Il comma 2 prevede che la stessa pena si applica a chi, avendo ricevuto o comunque acquisito le immagini e i video di cui al primo comma, li invia, consegna, cede, pubblica o diffonde senza il consenso delle persone rappresentate al fine di recare loro nocumento.

I commi 3 e 4 dell’art. 612-ter disciplinano una serie di circostanze aggravanti. Il comma 3 prevede che la pena è aumentata se i fatti sono commessi dal coniuge, anche separato o divorziato, o da persona che è o è stata legata da relazione affettiva alla persona offesa ovvero se i fatti sono commessi attraverso strumenti informatici o telematici: queste circostanze comportano un aumento di pena fino ad un terzo. Il comma 4, invece, prevede un aumento di pena (da un terzo alla metà) se i fatti sono commessi in danno di persona in condizione di infermità fisica o psichica o in danno di una donna in stato di gravidanza.

Si tratta di delitto punito a querela della persona offesa. Il termine per la proposizione della querela è di sei mesi. La remissione della querela può essere soltanto processuale. Si procede tuttavia d’ufficio nei caso di cui al quarto comma e, quindi, se i fatti sono commessi in danno di persona in condizione di infermità fisica o psichica o in danno di una donna in stato di gravidanza, nonché quando il fatto è connesso con altro delitto per il quale si deve procedere d’ufficio.

Ne segue che di norma si procede a querela della persona offesa, tranne nei casi di cui al quarto

comma (e, quindi, se i fatti sono commessi in danno di persona in condizione di infermità fisica o psichica o in danno di una donna in stato di gravidanza) ovvero nei casi in cui il fatto è connesso con un altro delitto per il quale si procede d’ufficio.

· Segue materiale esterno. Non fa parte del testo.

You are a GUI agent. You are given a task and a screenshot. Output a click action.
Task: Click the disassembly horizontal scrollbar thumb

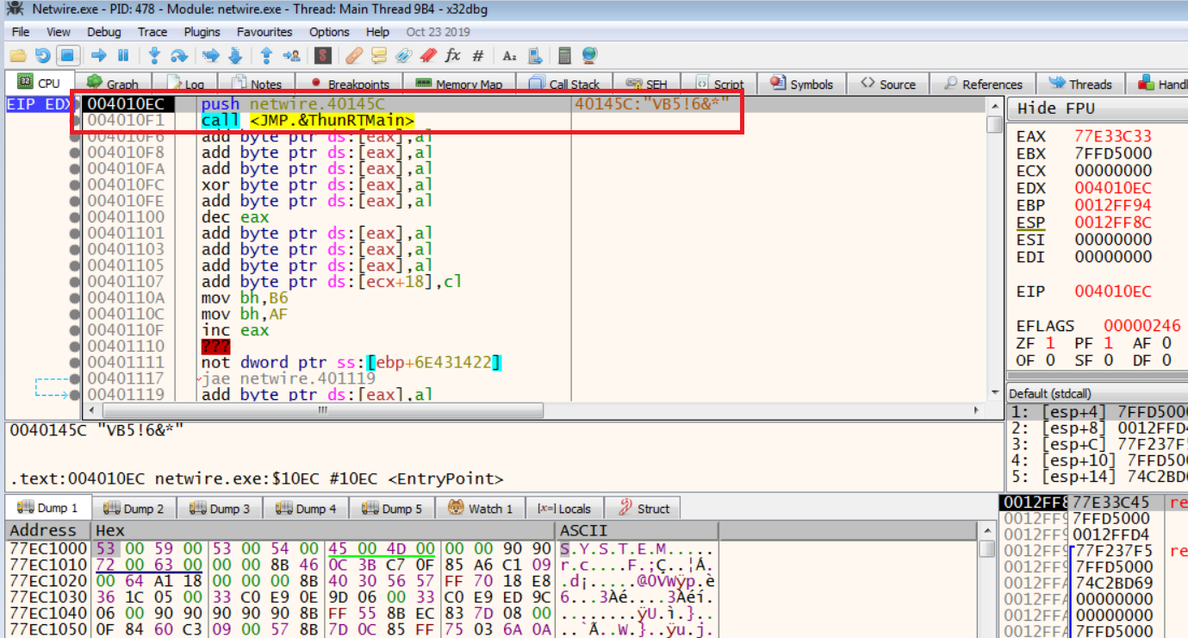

Tutto ciò attiene all’ipotesi in cui le debba capitare che le immagini di cui parla nella sua missiva siano diffuse in rete: sicché, se malauguratamente dovesse capitare, dovrà procedere con denunzia querela (non attenderei i sei mesi indicati nella norma ma procederei immediatamente) per l’ipotesi che ora ho descritto, per l’ipotesi di cui all’art. 612 bis comma 1 e 3 C.P. (atteso il rapporto affettivo con il suo ex fidanzato).

Tuttavia oggi nulla di quanto la spaventa è ancora accaduto, per fortuna.

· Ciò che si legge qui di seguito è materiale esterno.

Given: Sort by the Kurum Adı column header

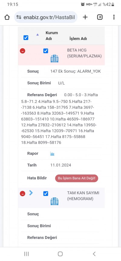Looking at the screenshot, I should [x=52, y=36].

Come fare per evitare che ciò accada?

Si possono fare diffide al soggetto che detiene le immagini di cui stiamo discutendo, con richiesta di cancellazione dei dati (ed anche con azione al Giudice civile con richiesta di inibizione); e poi ai social network (penso a facebook e a instagram).

Per quel che riguarda facebook esiste un canale di segnalazione preventiva attivato in Italia lo scorso anno da facebook: https://www.facebook.com/safety/notwithoutmyconsent/pilot

Per quanto riguarda il Garante, dall’8 marzo 2021, quindi proprio da pochissimi giorni, le persone maggiorenni che temono che le proprie immagini intime, presenti in foto e video, vengano condivise, possono rivolgersi al Garante per la Privacy, consultando la pagina www.gpdp.it/revengeporn, per segnalarne l’esistenza in modo sicuro e confidenziale a Facebook e farle bloccare; nella stessa pagina si trova anche un modulo da compilare per fornire all’Autorità le informazioni utili a valutare il caso e a indicare il link per caricare direttamente le immagini sul programma. Dal sito del garante si apprende che “… una volta caricate, le immagini verranno cifrate da Facebook tramite un codice “hash”, in modo da diventare irriconoscibili prima di essere distrutte e, attraverso una tecnologia di comparazione, bloccate da possibili tentativi di una loro pubblicazione sulle due piattaforme…”.

Ne segue che, come vede, ci sono anche delle possibilità di tutela preventiva, non solo successiva alla pubblicazione delle immagini.

Avv. Marco Martini *

* Iscritto all’ordine degli Avvocati di Monza dal 1997. Nato a Vicenza e dal 1984 vive a Monza, ha frequentato il liceo classico Zucchi e si è poi laureato presso l’Università statale di Milano. Socio fondatore della Camera penale di Monza, ha conseguito diploma della Scuola di Alta specializzazione della UCPI; iscritto alle liste del patrocinio a spese dello Stato, delle difese d’ufficio, si occupa in via esclusiva di diritto penale carcerario e societario.